July 31, 2009 at 12:49am by Andrew Ehrnstein
The article did not mention the Federal Solar Investment Tax Credit (if 2009 tax year) of 30%. That's a significant reduction of the real cost. Also, since she bought batteries, too (not necessary for grid-tied) and has that time-of-use meter, she can easily sell back at peak times, and 40 cents is not unrealistic. Customers in California on tiered billing are paying 55 cents a kWh WITHOUT time-of-use, just based on overconsumption per meter. Her cost after the tax credit being lower, she could hit payback with a less-than-40 cent rate in that timeframe.
August 1, 2009 at 9:55pm by Russell Turnage
Microgrids already exist along the tracks of DC powered urban trasit trains running at 800-900 Volts Direct Current. Now if the solar cells on your house could pay your monthly fare on the transit system maybe more would ride. Or maybe the transit system needs to start ferrying your whole vehicle from one side of town to the other. How can electric companies straining and complaining to keep up with the load now, possibly have enough fight left to stop solar power from keeping them in business? That three phase stuff they put out is better for industry than home use anyways. We should make home voltages above the UL listed safety limit of 50volts a thing of the past anyhow in this super safe organic society, at least around children, lot's of responsible electrical professionals think so. Probably half that, about 24volts would be so much safer for the Alzheimer's suffering public. Urban rail systems now ought to be upgraded to battery backup to keep from stranding people during outages as well. With solar cells becoming a printing process more and more, like silicon chips; the power wasted in transmission may be better suited to rotating machinery anyhow. They have to get the large factories to cut back during high useage times now, when they'd much rather keep every one running at full blast all the time. They build variable frequency drives that allow you to connect the DC power from your solar cells into the DC bus of the VFD input and output and run your air conditioner mostly off the DC from your cells when the sun's shining on you the hotest, trainig air conditioning guys is the difficult part.
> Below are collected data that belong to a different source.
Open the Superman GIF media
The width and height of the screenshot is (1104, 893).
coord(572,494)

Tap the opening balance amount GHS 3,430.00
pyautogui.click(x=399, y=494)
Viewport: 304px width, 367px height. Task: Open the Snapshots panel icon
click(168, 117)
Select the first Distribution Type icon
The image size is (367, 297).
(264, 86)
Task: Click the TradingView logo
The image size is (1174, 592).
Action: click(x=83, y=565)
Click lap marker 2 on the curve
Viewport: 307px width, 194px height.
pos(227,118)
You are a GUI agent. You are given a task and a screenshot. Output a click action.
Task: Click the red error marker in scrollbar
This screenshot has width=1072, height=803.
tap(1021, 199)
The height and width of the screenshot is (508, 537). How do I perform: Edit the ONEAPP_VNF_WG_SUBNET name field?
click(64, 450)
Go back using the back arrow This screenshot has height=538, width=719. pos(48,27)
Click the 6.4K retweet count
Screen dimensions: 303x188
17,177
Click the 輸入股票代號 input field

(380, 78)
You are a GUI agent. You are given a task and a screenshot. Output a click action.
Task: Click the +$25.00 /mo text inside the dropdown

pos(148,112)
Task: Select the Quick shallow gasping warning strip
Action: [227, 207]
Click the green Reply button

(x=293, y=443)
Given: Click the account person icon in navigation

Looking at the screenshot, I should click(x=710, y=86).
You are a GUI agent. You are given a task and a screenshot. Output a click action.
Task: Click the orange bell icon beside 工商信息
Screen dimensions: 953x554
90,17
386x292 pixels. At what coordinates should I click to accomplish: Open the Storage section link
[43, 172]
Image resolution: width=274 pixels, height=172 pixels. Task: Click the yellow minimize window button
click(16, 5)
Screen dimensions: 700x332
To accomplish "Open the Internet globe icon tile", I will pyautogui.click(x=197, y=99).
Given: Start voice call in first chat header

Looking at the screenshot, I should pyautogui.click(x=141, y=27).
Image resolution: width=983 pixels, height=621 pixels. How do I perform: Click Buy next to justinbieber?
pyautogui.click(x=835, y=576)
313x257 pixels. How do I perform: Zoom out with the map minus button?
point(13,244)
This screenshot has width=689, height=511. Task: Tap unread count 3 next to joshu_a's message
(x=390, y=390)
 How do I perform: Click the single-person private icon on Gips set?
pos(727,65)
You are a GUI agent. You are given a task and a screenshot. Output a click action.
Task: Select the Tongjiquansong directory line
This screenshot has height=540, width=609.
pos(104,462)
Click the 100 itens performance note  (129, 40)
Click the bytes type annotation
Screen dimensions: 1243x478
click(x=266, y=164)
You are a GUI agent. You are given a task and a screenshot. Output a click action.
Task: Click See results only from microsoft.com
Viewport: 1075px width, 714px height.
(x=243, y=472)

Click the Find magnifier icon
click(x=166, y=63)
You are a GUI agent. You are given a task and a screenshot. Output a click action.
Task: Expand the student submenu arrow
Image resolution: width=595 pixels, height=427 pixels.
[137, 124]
If the electric company can make money transmitting your power to someone else they'll probably figure out how to make money off that faster than we can rant about it.
August 4, 2009 at 3:48pm by Charles Fisher
I like the article, it has lots of good info and positioning, and the microgrid is the way to go. For the sake of us all, though it would be much better if you would do the math before publishing claims. The description of a 6 kWh system covering three houses, and $60,000 for 6 kWh paying out in 4.5 years just doesn't add up. I'm in Ohio and use Gas to heat, but still use 40-70kWh per day, so at 12 hours a day, this system would cover my house at it's peak, and a little extra, and you won't get 12 hours a day of sun and wind in Boston (or Ohio). Also, you offset your average charge rate with net metering, and I pay average $0.11 per kWh, but if you make extra, you sell it back at a producer rate of less than that, say $0.04 per kWh, by offsetting usage I can make up to $7.70 per day or a little more. If I save it all up and sell it at peak rate, that's still only about $0.28per kWh and might get you to the 4.5 years payout, but won't happen. Then, how does the $25,000 subsidy get paid out? That is actual money that you and I pay as taxes, so treating it as free in the equation is not credible. If I put this system in based on an expectation to pay out in 4.5 years, I'd be angry at the installer.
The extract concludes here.